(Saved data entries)
□ □ □ □

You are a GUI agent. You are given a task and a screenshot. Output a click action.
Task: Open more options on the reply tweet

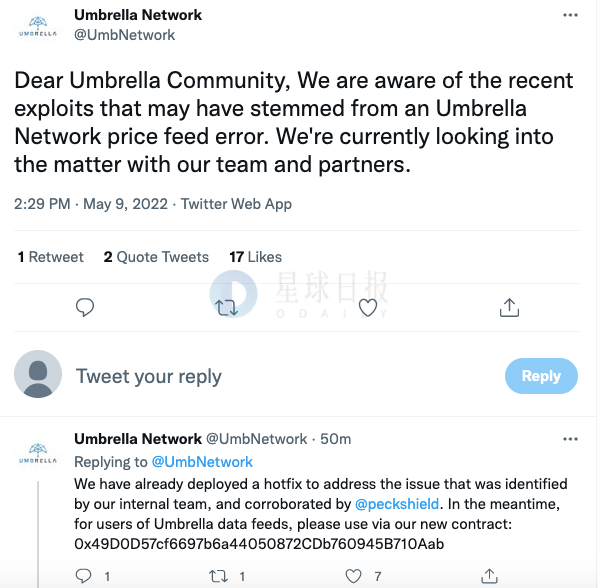pos(570,439)
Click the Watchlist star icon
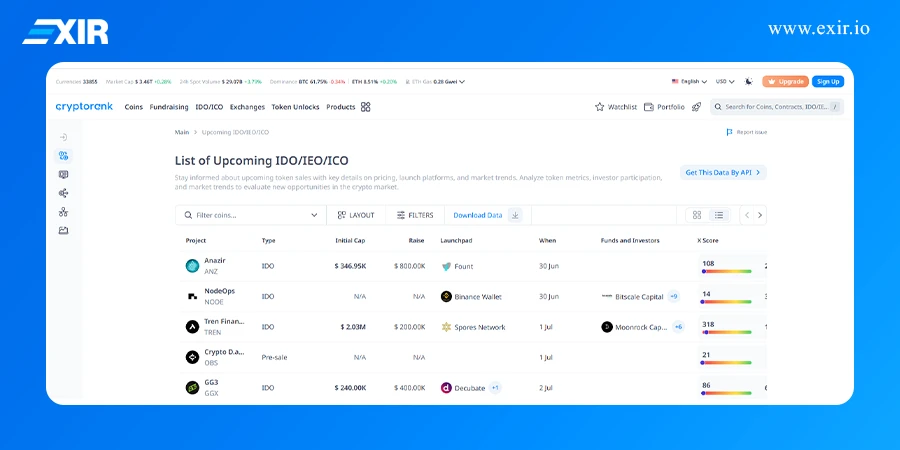This screenshot has width=900, height=450. point(600,107)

□ □ □ □

» WORK ITEM:
Exactly the lines from the one containing "Task: Open more options on the reply tweet" to the final line of the entries are wanted; please write them out, both ends included, but not the pictures.

» SOLUTION:
Task: Open more options on the reply tweet

pos(570,439)
Click the Watchlist star icon
This screenshot has width=900, height=450. point(600,107)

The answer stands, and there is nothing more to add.